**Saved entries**
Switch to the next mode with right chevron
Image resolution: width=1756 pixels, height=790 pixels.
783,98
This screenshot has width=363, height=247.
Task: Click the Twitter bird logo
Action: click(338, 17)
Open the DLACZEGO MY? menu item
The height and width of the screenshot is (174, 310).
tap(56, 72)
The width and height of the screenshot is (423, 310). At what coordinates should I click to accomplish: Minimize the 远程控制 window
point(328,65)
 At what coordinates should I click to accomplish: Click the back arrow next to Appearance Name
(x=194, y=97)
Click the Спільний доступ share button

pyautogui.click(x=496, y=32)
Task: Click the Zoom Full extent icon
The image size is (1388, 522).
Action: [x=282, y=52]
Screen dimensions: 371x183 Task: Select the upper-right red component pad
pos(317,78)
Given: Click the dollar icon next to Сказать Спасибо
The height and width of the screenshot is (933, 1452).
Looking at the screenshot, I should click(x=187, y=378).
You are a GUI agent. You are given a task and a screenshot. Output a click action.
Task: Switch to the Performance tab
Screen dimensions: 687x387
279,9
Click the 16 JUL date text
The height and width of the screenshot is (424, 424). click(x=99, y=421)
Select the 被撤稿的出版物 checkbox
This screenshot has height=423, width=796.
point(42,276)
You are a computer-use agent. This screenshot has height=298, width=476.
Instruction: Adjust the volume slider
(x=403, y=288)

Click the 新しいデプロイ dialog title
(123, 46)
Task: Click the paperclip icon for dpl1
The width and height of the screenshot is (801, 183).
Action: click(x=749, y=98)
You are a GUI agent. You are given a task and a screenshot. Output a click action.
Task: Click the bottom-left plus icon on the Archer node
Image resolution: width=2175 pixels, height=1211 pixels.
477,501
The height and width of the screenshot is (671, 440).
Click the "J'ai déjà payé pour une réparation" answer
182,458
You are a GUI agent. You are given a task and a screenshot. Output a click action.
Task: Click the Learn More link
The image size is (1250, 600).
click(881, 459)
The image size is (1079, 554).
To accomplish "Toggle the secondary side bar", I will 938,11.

**Short problem**
Rewrite the part of the listing that runs from its first line through the line containing "tap(56, 72)", giving only those lines with "chevron" changed to "arrow" and nothing else altered.

**Output for this exercise**
Switch to the next mode with right arrow
Image resolution: width=1756 pixels, height=790 pixels.
783,98
This screenshot has width=363, height=247.
Task: Click the Twitter bird logo
Action: click(338, 17)
Open the DLACZEGO MY? menu item
The height and width of the screenshot is (174, 310).
tap(56, 72)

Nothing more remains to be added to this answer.